A series of openings in the walls provided direct access to areas beyond the walls. The first opening was cut in the Paphos Gate in 1879.
The most famous opening, in 1882, across a wooden bridge at the top of Ledra Street, the Limassol or Hadjisavva opening, now Eleftheria Square linked the city to the government offices.
 
 
Original Door from a Neo-classical building in Nicosia, Cyprus.
In June of the same year, the municipal limits were extended to “a circle drawn at a distance of five hundred yards beyond the salient angles of the bastions of the fortifications”. In 1931 an opening was made at the Kyrenia Gate, soon after one of Nicosia's first buses proved too high to go through the original gate.

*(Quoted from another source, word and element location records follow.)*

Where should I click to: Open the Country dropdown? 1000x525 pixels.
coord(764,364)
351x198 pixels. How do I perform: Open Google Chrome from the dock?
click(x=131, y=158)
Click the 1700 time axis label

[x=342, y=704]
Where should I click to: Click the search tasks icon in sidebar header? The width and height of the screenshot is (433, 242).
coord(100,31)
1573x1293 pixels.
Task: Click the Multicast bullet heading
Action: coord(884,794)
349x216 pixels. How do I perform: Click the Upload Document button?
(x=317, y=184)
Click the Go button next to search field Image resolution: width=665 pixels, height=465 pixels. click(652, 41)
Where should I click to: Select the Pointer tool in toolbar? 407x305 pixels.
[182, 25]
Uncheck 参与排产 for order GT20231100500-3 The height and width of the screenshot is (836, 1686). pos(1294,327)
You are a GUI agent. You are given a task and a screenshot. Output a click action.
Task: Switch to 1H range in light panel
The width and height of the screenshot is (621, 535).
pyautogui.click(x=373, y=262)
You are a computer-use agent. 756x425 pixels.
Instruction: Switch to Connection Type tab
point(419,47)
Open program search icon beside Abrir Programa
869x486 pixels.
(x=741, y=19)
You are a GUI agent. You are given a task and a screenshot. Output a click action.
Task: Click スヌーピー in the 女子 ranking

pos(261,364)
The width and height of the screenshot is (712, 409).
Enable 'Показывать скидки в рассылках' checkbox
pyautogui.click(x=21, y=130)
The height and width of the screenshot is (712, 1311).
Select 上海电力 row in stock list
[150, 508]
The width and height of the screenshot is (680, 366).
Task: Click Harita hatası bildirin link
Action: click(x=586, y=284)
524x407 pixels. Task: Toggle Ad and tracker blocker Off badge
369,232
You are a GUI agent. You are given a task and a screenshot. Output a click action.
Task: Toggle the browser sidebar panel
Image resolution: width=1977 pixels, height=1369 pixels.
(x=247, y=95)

Many more openings followed.
 
The prosperous 1920s resulted in elegant villas lining the main roads out of the old City alongside the colonial residences already built there. During the post-war period the villages around Nicosia began to expand. By 1958 they had been engulfed in suburbia. Only Strovolos and Aglandja maintained separate physical identities, chiefly because of intervening state-owned land. By this time, the old city was increasingly given over to shops and workshops. In residential terms it had become a lower income area. Old people tended to stay in the old city, building houses for their daughters outside the old city.
In 1960 Nicosia becomes the capital of the Republic of Cyprus, whose constitution is based on the co-operation of the island's two main communities, Greek and Turkish.
 
In December 1963, in the aftermath of a constitutional crisis, skirmishes broke out between the Greek and the Turkish Cypriots. Nicosia was divided into Greek and Turkish quarters. The dividing line, which cuts through the city, was named the Green line, because the pen used by the UN officer to draw the line on the city map was green.